Here is a report, exclusively for KDnuggets, from EMC Data Science Summit by Angeliki Papagiannopoulou , a researcher in Sentiment analysis, BI, and data mining.
EMC also made available videos from the DS Summit.
Data Science Summit 2012 Insights, by Angeliki Papagiannopoulou
"No more talk about Big Data" was the mandate that officially kicked off this year's Data Science Summit at the Venetian in Las Vegas; else, you would have to be penalized by a zip from your drink. After this very important statement, the event opening reception proceeded, emphasizing the urgency to be able to handle the fast-growing volumes of Big Data. To tackle Big data, you need to combine problem solving with curiosity based on a specific story.
In particular, Business Executives, Social Media Analysts, Data Scientists, System Engineers, Strategic Marketers, Data Journalists, University Professors and many more experts shared the opportunity of getting together, communicating their professional experiences, exchanging academic approaches with respect to data manipulation and interacting with their peers, along with getting input about the scientific and business trends as discussed in the different Summit sessions.
To begin with, Nate Silver, who writes the New York Times political/analytical blog FiveThirtyEight.com explained the position of state-of-the-art prediction algorithms in all aspects of our lives. In consideration of profiting from such practices, he pointed out the need to overcome obstacles such as the noise of a random signal and data overfitting. A roundtable discussion took over to discuss the impact of social data to privacy issues, another hot topic of the Summit. The speakers concluded that private is private and stays that way.
One of the most interesting sessions regarded case studies where big data clustering and classification prove to help humanity as well as B2B and B2C companies. In short, John Brownstein, Associate Professor at Harvard, demonstrated how in his company, HealthMap specialists deal with early disease detection. Nora Denzel, Senior Vice President at Intuit, designated the significance of constructing spending profiles and big data for the little companies and that therefore 1/4 of US payrolls are delivered through their systems.
Tarek Kamil, Executive Director at InfoMotion Sports Technologies, identified how practices like applying sensors to sports equipement may enable the overall team performance. Last but not least, Oren Etzioni, Professor at the University of Washington, indicated best practices in product comparison via e-commerce solutions they implement in Decide.com company, where they rank approximately 5000 products to offer best buy solutions.
How does an organization become data-driven? Answers were provided by Michael Chui, Senior Fellow at McKinsey Global Institute. He pinpointed the effective use of big data across the economy and the competition in the field of its processing. Moreover, he urged upon the incorporation of data from outside the organization and the data analysis and prediction techniques currently employed versus the old-school Business Intelligence (BI). Data need segmentation and differentiation as to retail and business data. Conclusively, educators themselves have to enhance their competence on the new era, besides policy and decision makers.
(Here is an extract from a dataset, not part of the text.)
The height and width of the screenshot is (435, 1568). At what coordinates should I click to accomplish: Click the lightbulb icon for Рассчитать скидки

The old-school BI was also questioned by Piyanka Jain, President of Aryng, who shifted the focus of attention from BI to BI, i.e. Business Impact. Throughout her long-standing presence in Business Analytics, interplaying with calculus vs. conditional probability, she has envisaged that decisions are based on data. This resolution goes along with the natural leading from data savvy to intelligent savvy.
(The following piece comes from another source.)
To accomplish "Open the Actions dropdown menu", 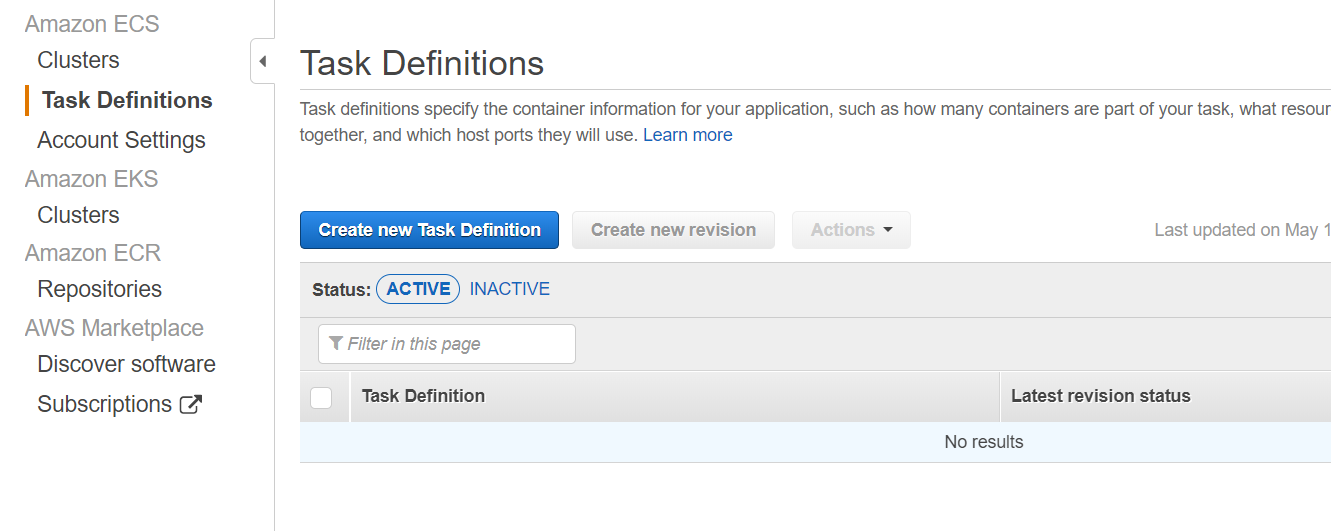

Big data carry along too much information; in other words, it's important to get the gist out of them. Jeremy Howard, the leading prediction data scientist according to Kaggle.com, spoke about the importance of creepy data, which provide the most beneficial information. Tony Gebara, Associate Professor in Columbia, denoted the seriousness of outliers, which results in discarding noise. All in all, it's hard to build new data and insights resolve correlation from causality. Yet again, privacy remains a major issue.
Data science is a multi-disciplinary field after all and it comes down to statistics, programming and curiosity skills. Berkeley and Stanford work on a project of bringing data to the people through Data Base reasoning and Human Computer Interaction. Since around 1999, the community has been contemplating the traces of human activity by studying the internet topology and in specific the social media data, mostly through graph based representations, as asserted by Jure Leskovec, Associate Professor at Stanford University. Going beyond analyzing such current trends, people in his group collect data from companies so as to predict future ones, for example new Facebook friendships.
Finally, it is worth mentioning that behavioral and cognitive scientists take advantage of Data Visualization Systems and that Jonathan Harris went along Visualization by presenting his personal roaming around data handling. Furthermore, he affirmed with examples of his own experience in the broader field of data science the multidisciplinary aspects of making sense out of big data. So, wrapping up the motivations having arisen on this year's Data Science Summit, I would propose to take action by starting to substantiate all these findings and conclusions and this would mean: "No more talk about big data".